§ **Activity**: Across the entries below, work out how many lines contain "Viewport". Respond with the number and no other text.

§ **Material shown**:
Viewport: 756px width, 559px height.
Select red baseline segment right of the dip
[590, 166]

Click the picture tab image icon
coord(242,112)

--

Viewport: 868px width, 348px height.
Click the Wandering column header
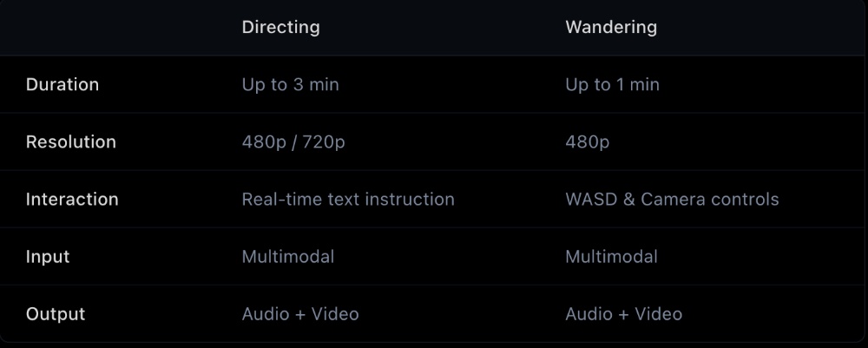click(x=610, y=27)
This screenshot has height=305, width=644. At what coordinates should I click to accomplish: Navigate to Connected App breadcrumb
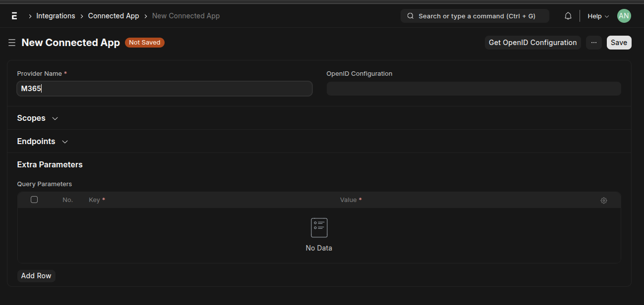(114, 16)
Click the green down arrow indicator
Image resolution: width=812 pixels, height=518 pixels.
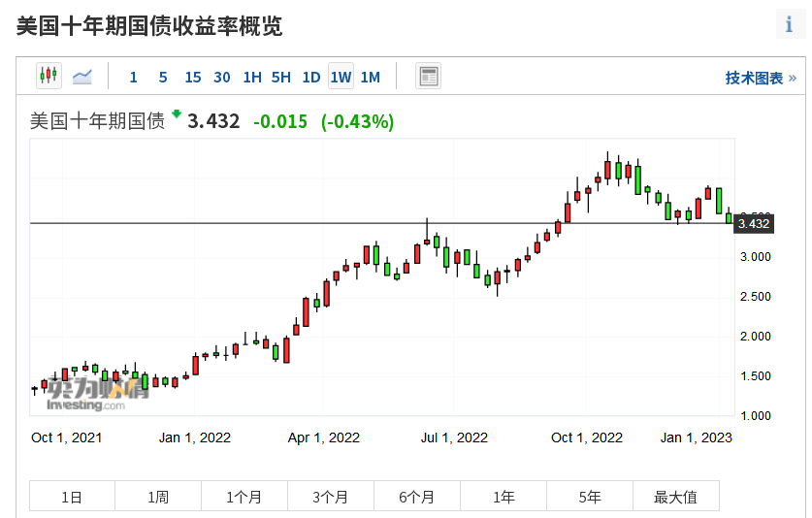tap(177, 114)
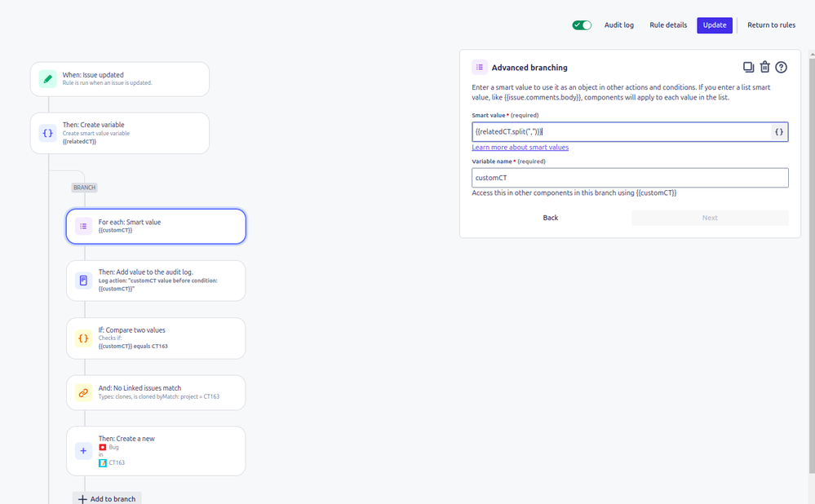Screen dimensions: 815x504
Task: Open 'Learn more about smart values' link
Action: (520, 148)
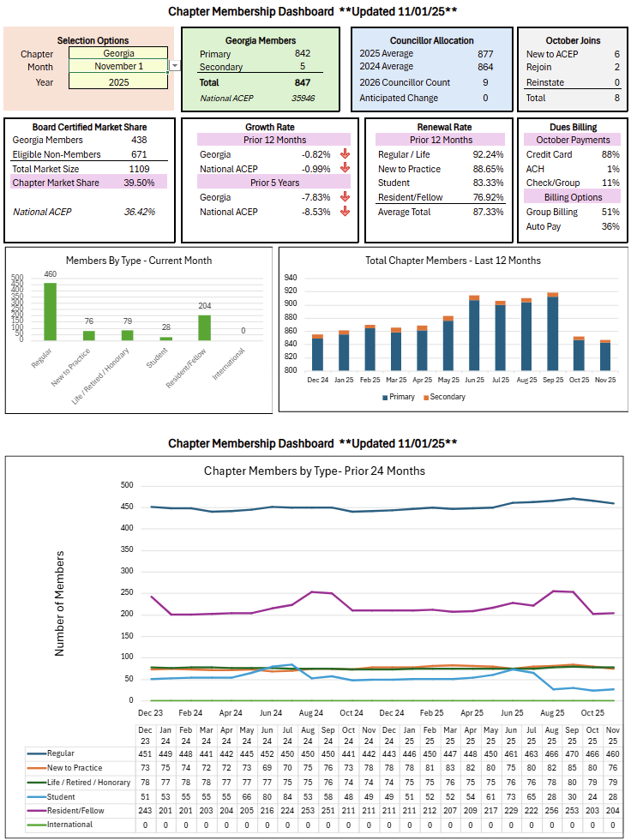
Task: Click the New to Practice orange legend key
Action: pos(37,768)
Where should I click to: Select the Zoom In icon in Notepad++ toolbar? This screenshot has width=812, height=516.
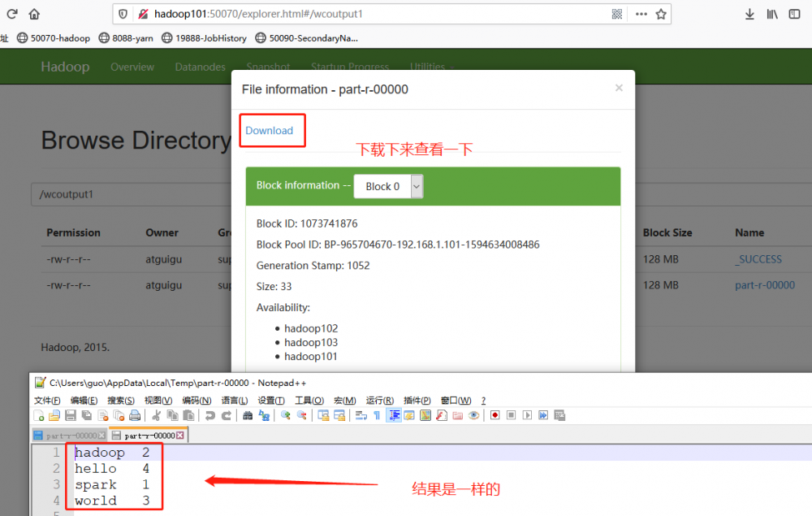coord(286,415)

...

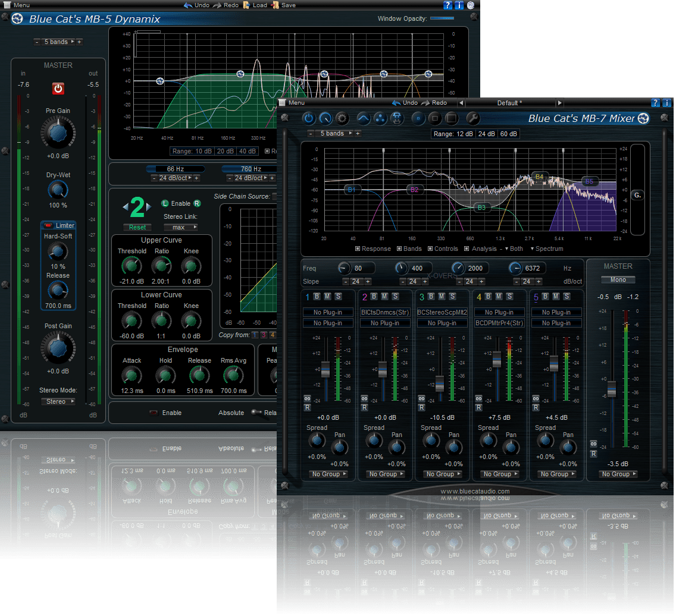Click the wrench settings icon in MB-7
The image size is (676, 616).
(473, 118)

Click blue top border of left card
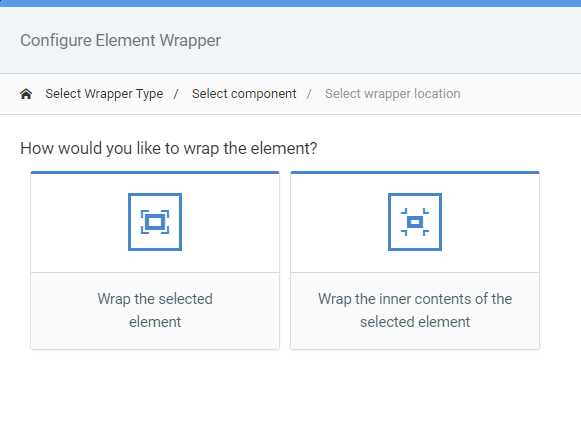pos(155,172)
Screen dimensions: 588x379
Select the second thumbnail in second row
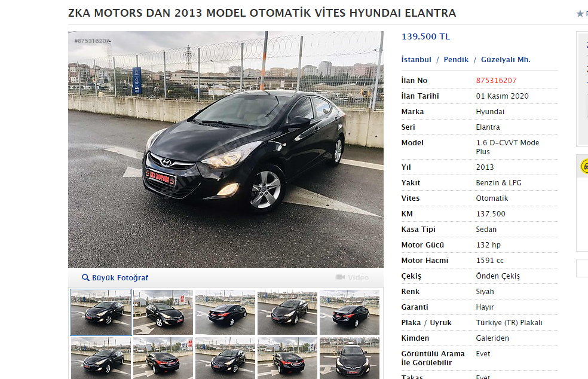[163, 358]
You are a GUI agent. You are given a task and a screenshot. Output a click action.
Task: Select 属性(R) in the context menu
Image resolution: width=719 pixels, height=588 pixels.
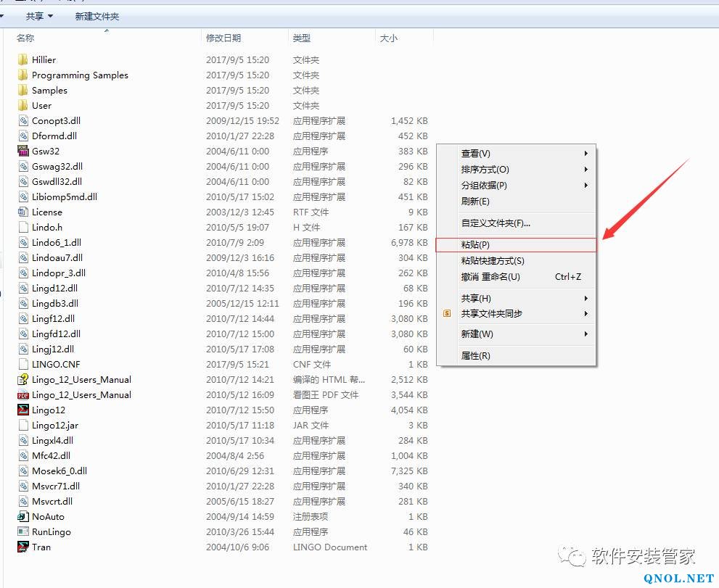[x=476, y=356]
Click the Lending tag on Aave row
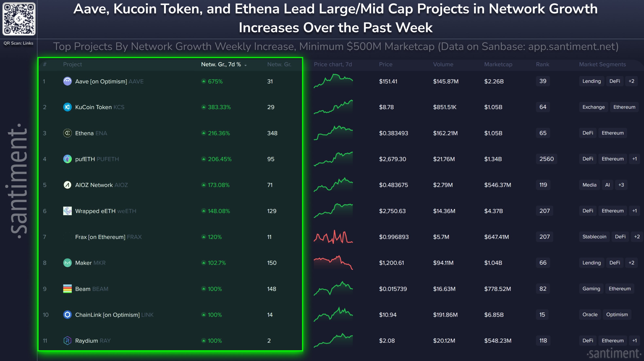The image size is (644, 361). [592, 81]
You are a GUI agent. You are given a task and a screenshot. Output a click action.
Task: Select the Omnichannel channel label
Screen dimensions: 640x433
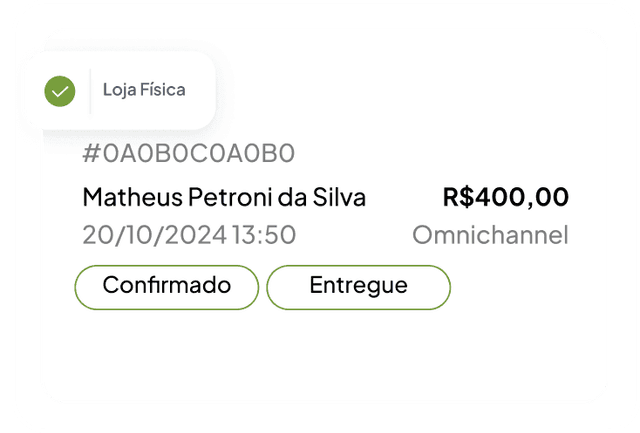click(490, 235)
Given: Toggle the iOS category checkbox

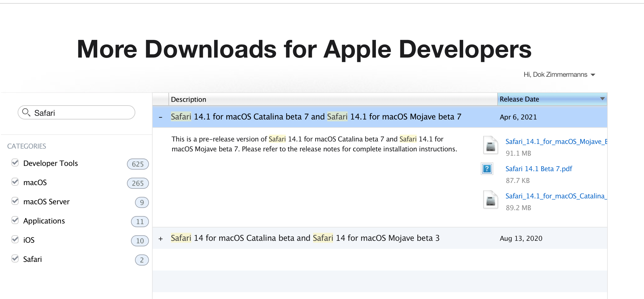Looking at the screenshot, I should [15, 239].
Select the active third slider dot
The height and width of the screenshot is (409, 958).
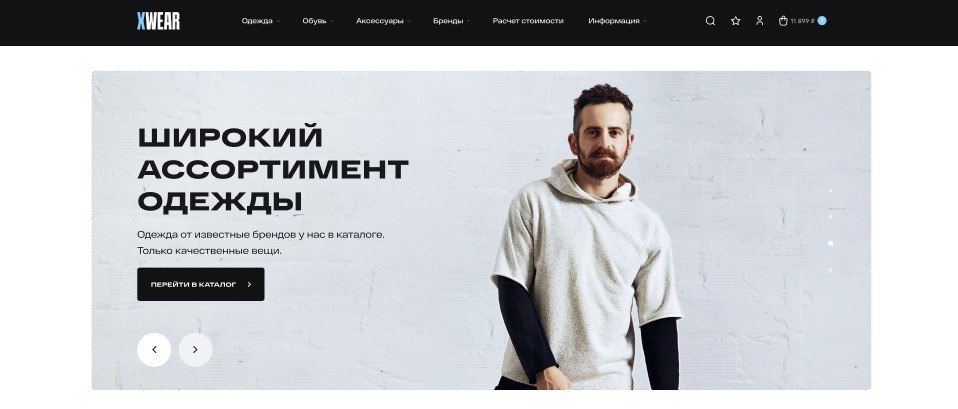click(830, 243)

§ **Task result**: 2